━━━━━ Data section

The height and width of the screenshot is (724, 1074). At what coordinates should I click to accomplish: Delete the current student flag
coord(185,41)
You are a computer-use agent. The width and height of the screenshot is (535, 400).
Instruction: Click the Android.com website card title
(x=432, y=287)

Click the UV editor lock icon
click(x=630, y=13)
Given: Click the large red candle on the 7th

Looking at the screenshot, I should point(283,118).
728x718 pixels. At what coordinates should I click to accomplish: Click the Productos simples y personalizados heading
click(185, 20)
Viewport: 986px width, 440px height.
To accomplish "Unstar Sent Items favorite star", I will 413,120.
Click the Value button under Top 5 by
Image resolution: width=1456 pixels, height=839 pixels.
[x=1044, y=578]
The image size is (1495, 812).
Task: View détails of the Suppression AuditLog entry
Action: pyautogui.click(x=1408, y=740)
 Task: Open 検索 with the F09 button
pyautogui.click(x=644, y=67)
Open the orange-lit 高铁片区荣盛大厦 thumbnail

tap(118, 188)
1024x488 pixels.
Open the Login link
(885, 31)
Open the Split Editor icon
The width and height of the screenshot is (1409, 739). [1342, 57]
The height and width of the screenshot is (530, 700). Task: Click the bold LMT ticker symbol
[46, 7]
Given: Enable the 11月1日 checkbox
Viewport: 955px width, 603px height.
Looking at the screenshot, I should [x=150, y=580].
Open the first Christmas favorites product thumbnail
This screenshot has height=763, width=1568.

━━━━━━━━━━

**Problem requirements**
Set down only the lines running from the line with "Viewport: 986px width, 440px height." to the end of the entries above, both included, exactly as they stand.

**Result of the task**
Viewport: 986px width, 440px height.
To accomplish "Unstar Sent Items favorite star", I will 413,120.
Click the Value button under Top 5 by
Image resolution: width=1456 pixels, height=839 pixels.
[x=1044, y=578]
The image size is (1495, 812).
Task: View détails of the Suppression AuditLog entry
Action: pyautogui.click(x=1408, y=740)
 Task: Open 検索 with the F09 button
pyautogui.click(x=644, y=67)
Open the orange-lit 高铁片区荣盛大厦 thumbnail

tap(118, 188)
1024x488 pixels.
Open the Login link
(885, 31)
Open the Split Editor icon
The width and height of the screenshot is (1409, 739). [1342, 57]
The height and width of the screenshot is (530, 700). Task: Click the bold LMT ticker symbol
[46, 7]
Given: Enable the 11月1日 checkbox
Viewport: 955px width, 603px height.
Looking at the screenshot, I should [x=150, y=580].
Open the first Christmas favorites product thumbnail
This screenshot has height=763, width=1568.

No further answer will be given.